EXERCISE BRIEF: Pull out each line of the items below that contains the string "Given". Matching is case-sensitive.

** start ENTRIES **

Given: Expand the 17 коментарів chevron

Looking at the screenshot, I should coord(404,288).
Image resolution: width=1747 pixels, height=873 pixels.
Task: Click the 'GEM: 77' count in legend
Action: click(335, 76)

** end ENTRIES **

EXERCISE RESPONSE:
Given: Expand the 17 коментарів chevron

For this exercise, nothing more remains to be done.